ICI REPOSE LE CORPS DE
MR ARNAUD AUBRY
LIEUT. AU 70TH REG/
D’INFRE DE LIGNE
ÂGÉ DE 42 ANS
DECEDE LE 10 JUIN 1811
PRIÉ DIEU POUR LE REPOS DE SON ÂME

Aubry Arnaud, lieutenant de l’armée française, avait été capturé au Portugal en juillet 1810. Il meurt le 10 juin 1811.

Une troisième tombe a disparu, celle de Jean-François Rohan, aspirant, qui avait été fait prisonnier le 15 août 1810, alors qu’il se trouvait sur un navire marchand. Il mourut le 22 janvier 1811.

Quelques références bibliographiques anglaises

Trevor James, Prisoners of War in Dartmoor Towns (French and American Officers on Parole, 1803-1815), Orchard Publications, 2000,   55 pp.  ISBN 1 898964 39 4.  La publication la plus récente

Anthony Greenstreet, Dartmoor Magazine, 1997. 48, 14-15. Parole Prisoners of War around Dartmoor.  Contient des anecdotes sur Rochambeau.

Susan Laithwaite (in Devon Documents, ed. Todd Gray, publ. Devon & Cornwall Notes & Queries), 1996  p. 116-9.  A Dutch Officer in Moretonhampstead, c. 1807.  transcription partielle, avec commentaires, de quelques lettres d’un prisonnier hollandais, écrites 30 ans après, à des amis anglais (donne une vue assez différente de la façon dont les réglements sur parole étaient interprétés).

Elizabeth Stanbrook, Devon Historian 1991 42, 3-8 A Dartmoor Legend:  Two French Generals at the Ockery, Princetown.   Details sur le séjour de Rochambeau en Angleterre, en particulier à Moretonhampstead.

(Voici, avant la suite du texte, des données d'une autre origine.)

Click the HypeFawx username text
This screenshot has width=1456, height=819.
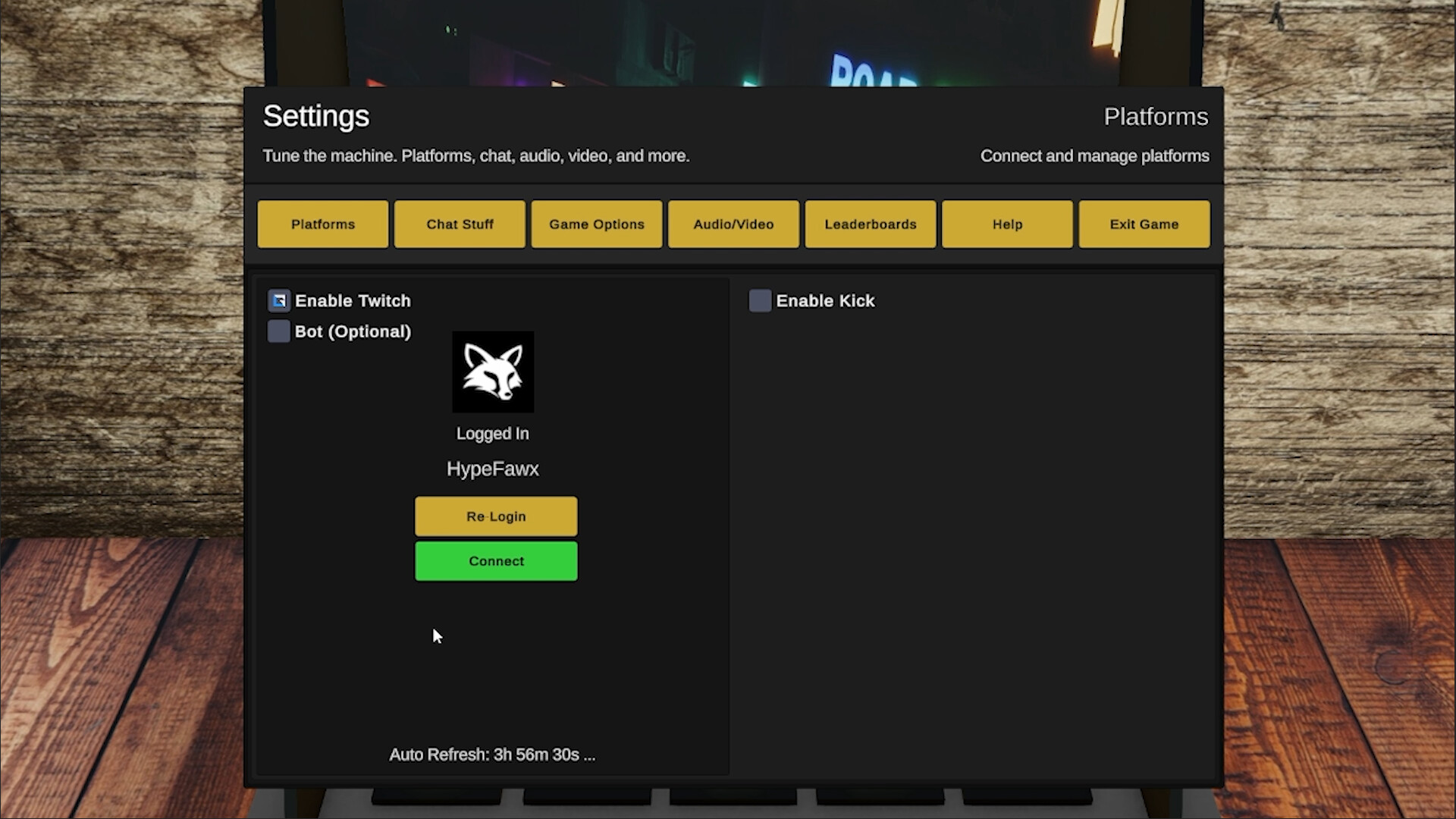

Rufus Endle, Dartmoor Prison,  Bossiney Books, 1979, 79 pp (seules les pages 1-24 concerne les prisonniers de cette époque. ISBN 0 906456 13 4.

Francis Abell, Prisoners of War in Britain, 1756-1815  (book) O.U.P. 1914.

Basil Thomson, The Story of Dartmoor Prison, 1907, Heineman.

J.D. Prickman, Trans. Devonshire Ass., 1901, 33, 309-21.   Fragmentary notes on the French Prisoners in the West of England and other places in the early part of the 19th Century.